Reaction between the platinum(IV) azido complex trans,trans,trans-[Pt(py)2(N3)2(OH)2] (1) and 1,4-diphenyl-2-butyne-1,4-dione 2 in MeCN produces the intermediate peroxide-bridged dimeric platinum(IV) azido triazolato species (5), which has been characterised by X-ray crystallography. However, if the reaction between 1 and 2 is conducted in MeOH it results in decomposition. Over time in MeCN, dimer (5) converts into mononuclear complexes trans,trans,trans-[Pt(py)2(N3)(triazole)(OH)2] (3 a/3 b), which are in dynamic exchange. If resuspended in protic solvents (MeOH,H2O), 3 a/3 b undergo a slow (22 d) irreversible rearrangement to a cyclised platinum(IV) species 4 which contains a formally N,O-chelated ligand.

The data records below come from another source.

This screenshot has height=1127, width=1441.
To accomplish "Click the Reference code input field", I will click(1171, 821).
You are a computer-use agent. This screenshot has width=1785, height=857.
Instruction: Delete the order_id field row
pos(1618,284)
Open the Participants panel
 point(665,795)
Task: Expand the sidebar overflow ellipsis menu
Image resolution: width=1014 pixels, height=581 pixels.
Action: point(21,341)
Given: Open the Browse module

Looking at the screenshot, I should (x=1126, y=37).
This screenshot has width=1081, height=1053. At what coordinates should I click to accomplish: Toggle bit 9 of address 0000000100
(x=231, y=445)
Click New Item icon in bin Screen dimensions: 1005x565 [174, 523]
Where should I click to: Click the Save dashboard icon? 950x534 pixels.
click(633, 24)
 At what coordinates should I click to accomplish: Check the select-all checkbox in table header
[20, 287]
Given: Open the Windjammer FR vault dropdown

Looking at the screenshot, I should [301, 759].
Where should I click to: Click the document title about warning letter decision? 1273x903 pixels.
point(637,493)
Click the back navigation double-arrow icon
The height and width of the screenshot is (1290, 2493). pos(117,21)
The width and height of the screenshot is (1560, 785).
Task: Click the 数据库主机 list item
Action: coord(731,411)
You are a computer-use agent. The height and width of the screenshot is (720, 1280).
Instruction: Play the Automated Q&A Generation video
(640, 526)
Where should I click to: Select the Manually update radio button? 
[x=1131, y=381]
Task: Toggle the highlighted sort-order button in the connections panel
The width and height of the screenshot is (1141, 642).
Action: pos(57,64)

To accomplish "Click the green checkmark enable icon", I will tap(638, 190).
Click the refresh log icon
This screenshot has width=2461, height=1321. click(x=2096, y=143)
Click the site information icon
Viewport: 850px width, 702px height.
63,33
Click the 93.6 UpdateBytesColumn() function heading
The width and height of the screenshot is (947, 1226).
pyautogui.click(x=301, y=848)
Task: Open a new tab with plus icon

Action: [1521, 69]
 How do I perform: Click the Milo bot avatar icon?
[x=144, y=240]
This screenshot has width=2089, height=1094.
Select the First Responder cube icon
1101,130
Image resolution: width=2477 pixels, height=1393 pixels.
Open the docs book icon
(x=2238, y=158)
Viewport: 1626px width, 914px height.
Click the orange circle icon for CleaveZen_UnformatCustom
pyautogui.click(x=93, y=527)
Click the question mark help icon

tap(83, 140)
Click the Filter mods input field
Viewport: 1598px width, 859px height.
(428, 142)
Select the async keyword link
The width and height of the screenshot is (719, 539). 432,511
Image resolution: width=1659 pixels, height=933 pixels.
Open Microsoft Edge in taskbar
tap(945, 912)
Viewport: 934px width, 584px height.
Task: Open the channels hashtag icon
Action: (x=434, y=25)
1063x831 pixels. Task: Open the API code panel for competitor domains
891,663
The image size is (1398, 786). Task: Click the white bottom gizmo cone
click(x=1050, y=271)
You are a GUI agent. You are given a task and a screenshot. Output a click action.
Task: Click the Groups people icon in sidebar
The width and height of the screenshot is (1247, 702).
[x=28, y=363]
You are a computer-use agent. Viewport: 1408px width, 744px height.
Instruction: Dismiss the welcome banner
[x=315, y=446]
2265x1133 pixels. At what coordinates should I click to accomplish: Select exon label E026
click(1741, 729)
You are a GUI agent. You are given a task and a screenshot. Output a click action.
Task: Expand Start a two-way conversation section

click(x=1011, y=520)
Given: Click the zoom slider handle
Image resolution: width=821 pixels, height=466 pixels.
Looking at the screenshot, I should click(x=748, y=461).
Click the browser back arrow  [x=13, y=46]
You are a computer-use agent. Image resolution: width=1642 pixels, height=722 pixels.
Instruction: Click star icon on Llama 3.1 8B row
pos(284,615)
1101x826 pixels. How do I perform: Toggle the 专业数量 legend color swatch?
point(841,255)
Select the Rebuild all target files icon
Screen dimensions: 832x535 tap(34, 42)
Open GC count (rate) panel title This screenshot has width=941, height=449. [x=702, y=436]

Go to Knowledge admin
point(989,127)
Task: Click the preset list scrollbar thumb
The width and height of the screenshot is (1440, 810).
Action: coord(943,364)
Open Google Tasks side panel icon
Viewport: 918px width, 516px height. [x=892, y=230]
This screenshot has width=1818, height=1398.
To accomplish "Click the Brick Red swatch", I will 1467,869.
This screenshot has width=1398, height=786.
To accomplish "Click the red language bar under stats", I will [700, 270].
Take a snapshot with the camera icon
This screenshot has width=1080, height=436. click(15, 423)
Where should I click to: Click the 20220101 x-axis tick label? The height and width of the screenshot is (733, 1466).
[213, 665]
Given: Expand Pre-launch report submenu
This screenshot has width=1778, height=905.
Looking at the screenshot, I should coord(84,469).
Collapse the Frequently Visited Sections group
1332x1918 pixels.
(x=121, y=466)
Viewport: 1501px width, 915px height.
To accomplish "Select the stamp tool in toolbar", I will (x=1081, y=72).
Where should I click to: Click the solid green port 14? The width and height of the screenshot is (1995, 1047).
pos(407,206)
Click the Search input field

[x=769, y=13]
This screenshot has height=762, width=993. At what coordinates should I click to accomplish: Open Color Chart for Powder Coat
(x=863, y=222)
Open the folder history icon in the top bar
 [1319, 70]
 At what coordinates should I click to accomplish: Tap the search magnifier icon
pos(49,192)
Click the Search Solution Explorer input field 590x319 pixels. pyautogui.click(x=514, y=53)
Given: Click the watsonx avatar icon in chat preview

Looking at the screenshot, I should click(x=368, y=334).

Conversion of 3 a/3 b to 4 in d4-MeOH can be accelerated (384x) by irradiation with visible light, although continued irradiation also produces N3. and OH. radicals, and the [4-N3]+ species can be readily detected by ESI-MS. Solvent choice significantly effects both the cycloaddition reaction between 1 and 2, and the stability of the resultant complexes.